Commander Peggy Whitson and Daniel Tani replaced a motor needed to tilt a solar wing toward the sun, taking extra precautions to avoid being shocked. Once the new motor was hooked up, electricity began flowing through the unit and provided a power boost.
"Yee-haw! Excellent," Whitson said.
Flight controllers tested the motor via ground commands, and everything checked out so well that NASA declared the operation a success. "Awesome work you guys," Mission Control radioed up.
The tilting mechanism stopped working in early December, exacerbating a power problem that arose three months earlier when a solar wing rotating joint jammed up and had to be shut down.
Wednesday's seven-hour spacewalk was especially hazardous because of the risk of electrical shock. For safety, Whitson and Tani waited until the international space station was on the dark side of Earth, then carefully undid fasteners and disconnected cables, and pulled out the old electric motor.
A few minutes later, the spacewalkers popped in the new 200-pound-plus motor, a spare that had been stored on board. "We're all breathing down here. Thanks a lot," Mission Control said.
Whitson and Tani performed virtually the entire job in the darkness of night, pausing during the daytime swings around Earth when 160 volts of electricity would course through the cables. As an added precaution, the astronauts did not shine any nonessential lights on the solar wing to prevent power generation.
Because the motor serves as the structural backbone for the solar wing, the spacewalkers had to make sure the wing didn't come off and fly away.
Earlier in the morning, the spacewalk almost ended up being aborted when a radio-relay problem prevented Whitson and Tani from hearing Mission Control. Flight controllers restored communication through a backup channel within 20 minutes.
With their motor work finished, the spacewalkers moved over to the damaged solar rotary joint for yet another inspection.
NASA is uncertain what to do about the clogged joint, which is supposed to continuously rotate 360 degrees to keep the solar wings pointing toward the sun. As many as four spacewalks will be required later this year to remove metal shavings from the joint and get it working again. Shuttle flights could be delayed this fall if the joint isn't fixed.

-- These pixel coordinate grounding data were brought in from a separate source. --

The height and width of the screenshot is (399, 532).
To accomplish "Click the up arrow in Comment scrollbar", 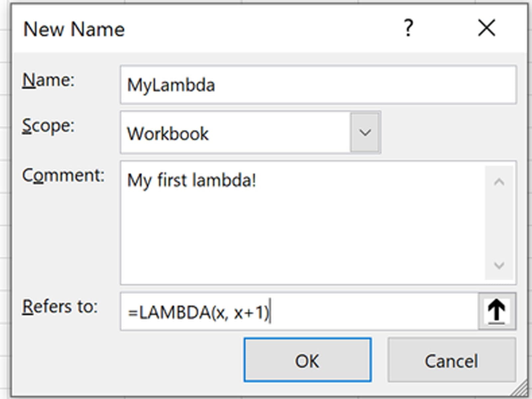I will click(499, 182).
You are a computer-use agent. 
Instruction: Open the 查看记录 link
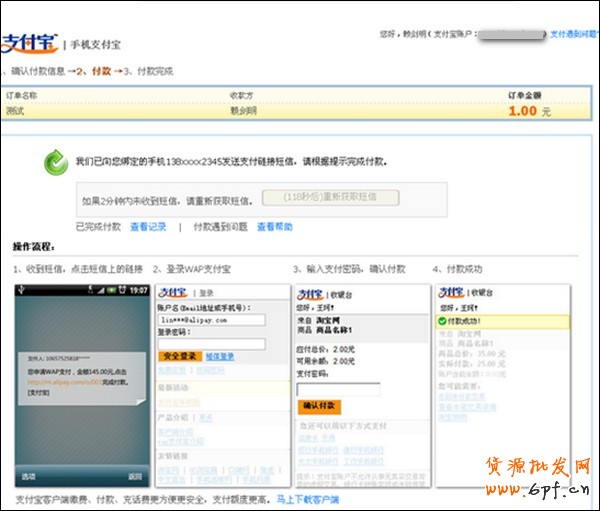[x=148, y=227]
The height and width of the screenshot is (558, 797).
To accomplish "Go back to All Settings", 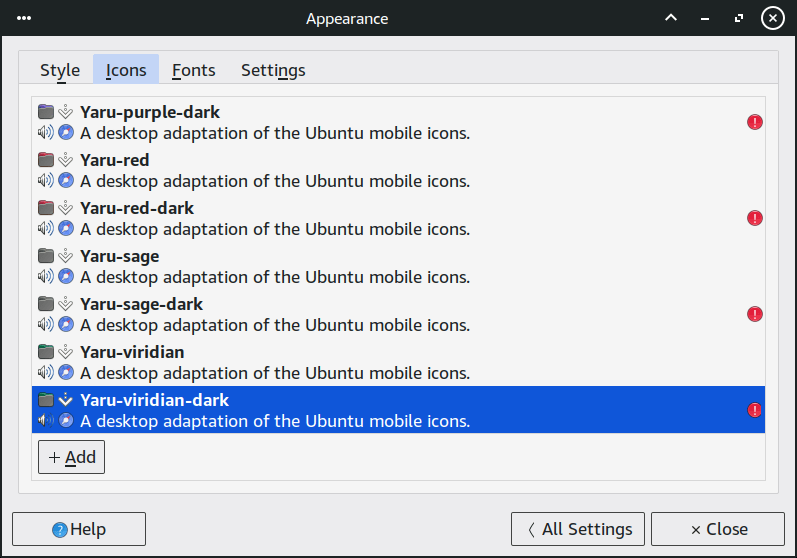I will click(x=578, y=529).
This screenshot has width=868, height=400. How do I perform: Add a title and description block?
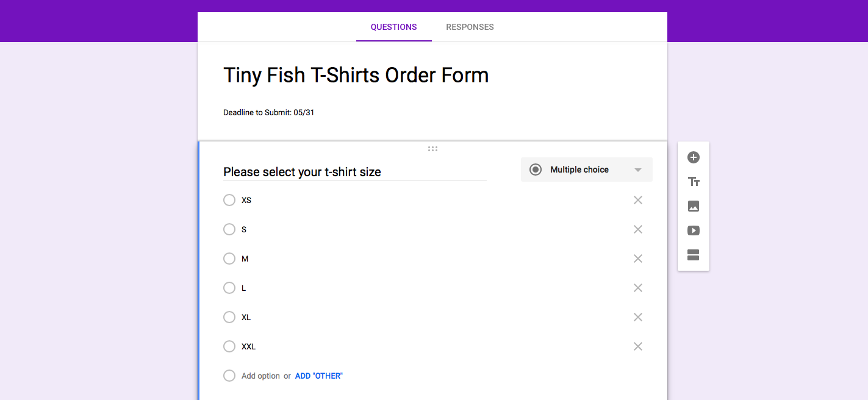694,182

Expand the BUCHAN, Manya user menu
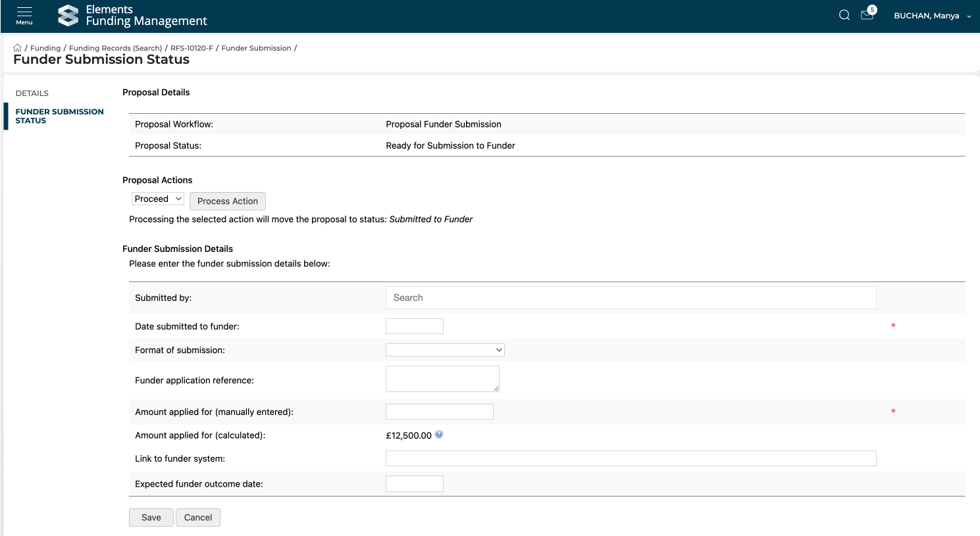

It was the first spacewalk for Tani since his 90-year-old mother was killed in a car accident outside Chicago just before Christmas. Flight director Holly Ridings said Tani has been coping extremely well, and that his work has not been affected.
Tani was supposed to return to Earth in December aboard Atlantis, but his trip home was delayed because of problems with the fuel gauges in the shuttle's external tank. NASA is now aiming for a Feb. 7 liftoff after replacing a bad connector at the bottom of the tank.
Top managers gathered Wednesday to officially set a launch date and evaluate the latest shuttle problem, a kinked radiator hose in the payload bay.
The shuttle will carry up Tani's replacement, a French astronaut, as well as the European science lab, Columbus.Wednesday's spacewalk fell on the eve of the 50th anniversary of the launch of America's first satellite, Explorer 1. The very next day, Friday, will mark the fifth anniversary of the Columbia disaster.